Wat is er mis met je?

Nadat ik als kind van vier niet begrepen werd, deed ik de prachtige sierlijke deuren van mijn roze paleisje op slot. Ik werd een kind waar ‘iets mis mee was’, maar iedereen stond voor een raadsel, inclusief mijzelf, en vroeg zich af wát er dan ‘mis’ met mij was. Niet dat het mij direct een ongelukkig kind maakte. Misschien was het een overlevingsmechanisme, ik wist de situatie altijd naar iets positiefs te draaien. Misschien was de schade wel groter geweest als ik heel bewust geweten had dat ik een meisje was, en het niet zo kon beleven. Ik begreep zelf ook niet zo goed wat er gebeurde natuurlijk, net als de volwassenen om me heen.

Maar ik sloot me vaak op in mijn kamer toen ik wat ouder werd. Buiten spelen was niet leuk, ik werd gepest, net als op school. Ik begreep eens van mijn moeder, dat ik meestal als we ergens op bezoek gingen, ik daar lang moest huilen, wat niemand kon plaatsen. Ergens heb ik reeksen testen gehad bij het Centrum Jeugd en Gezin, waar niet echt iets uit kwam. Genderdysforie zat er nog niet standaard in. En ik kreeg speltherapie. Een meneer die bordspellen ging doen met mij, het voelde als uithoren, want ik was immers onbewust al bezig een deel van mezelf te verstoppen. Het zorgde er allemaal niet voor dat ik positief dacht over mijzelf.

Rond mijn achtste kwam ik in een tijdelijk pleeggezin te wonen. Mijn moeder hoopte zo een normale gezinssituatie voor mij te creëren, begreep ik veel later, en het werd ook gezien als een pauze voor beide mijn moeder en mij. Ik denk eigenlijk dat, vooral omdat de genderdysforie niet herkend werd, het op beide vlakken enorm goed werkte. Het is zo ingewikkeld, ik vind het moeilijk om over te schrijven ook, maar het hoort bij mijn proces. Mijn moeder probeerde mij te beschermen voor de maatschappij door mij te vermannelijken, want de vrouwelijkheid straalde van me af, waar ik vooral mee gepest werd. Dat jaar was een jaar van rust. Ik hoefde niet na te denken over vermannelijken, mocht gewoon zijn wie ik was.

AANGELEVERDE GEGEVENS:
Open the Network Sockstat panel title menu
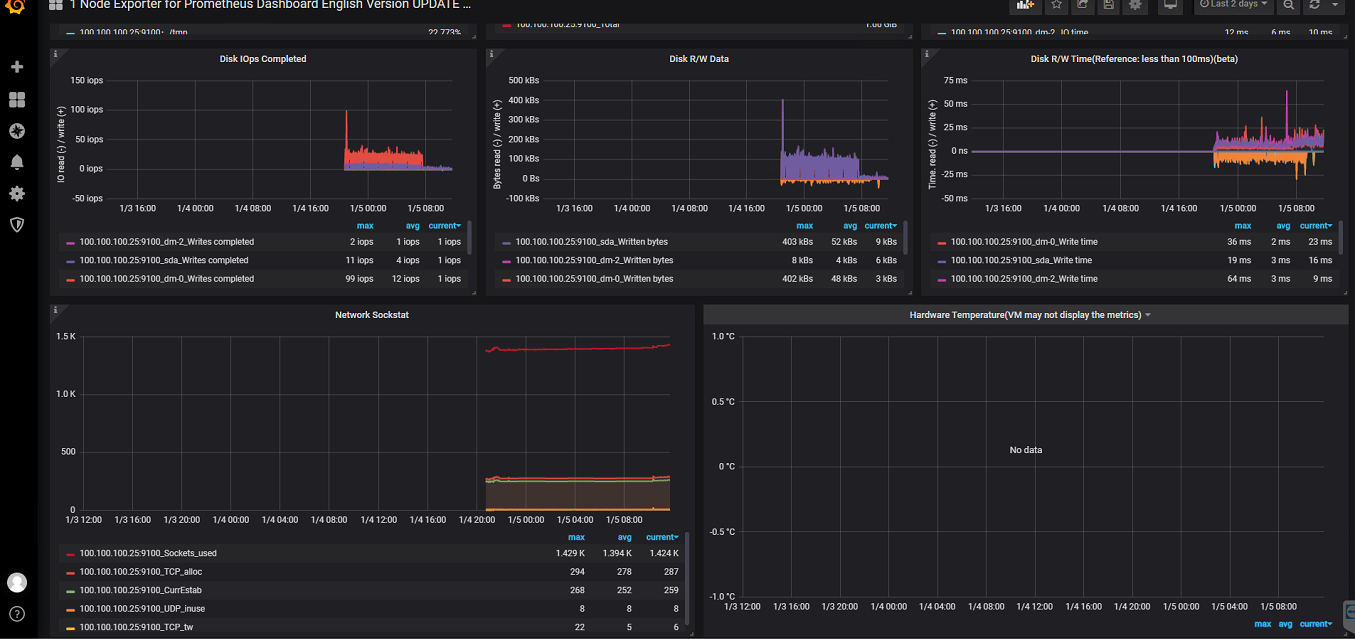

KORTE OPDRACHT: Leg in één tot drie zinnen uit waarom de moeder volgens het fragment probeerde het kind te vermannelijken. De lijst heeft niets met het fragment te maken.

RESULTAAT: De moeder wilde het kind op die manier beschermen tegen de maatschappij. De vrouwelijkheid straalde van het kind af, en daar werd het vooral mee gepest.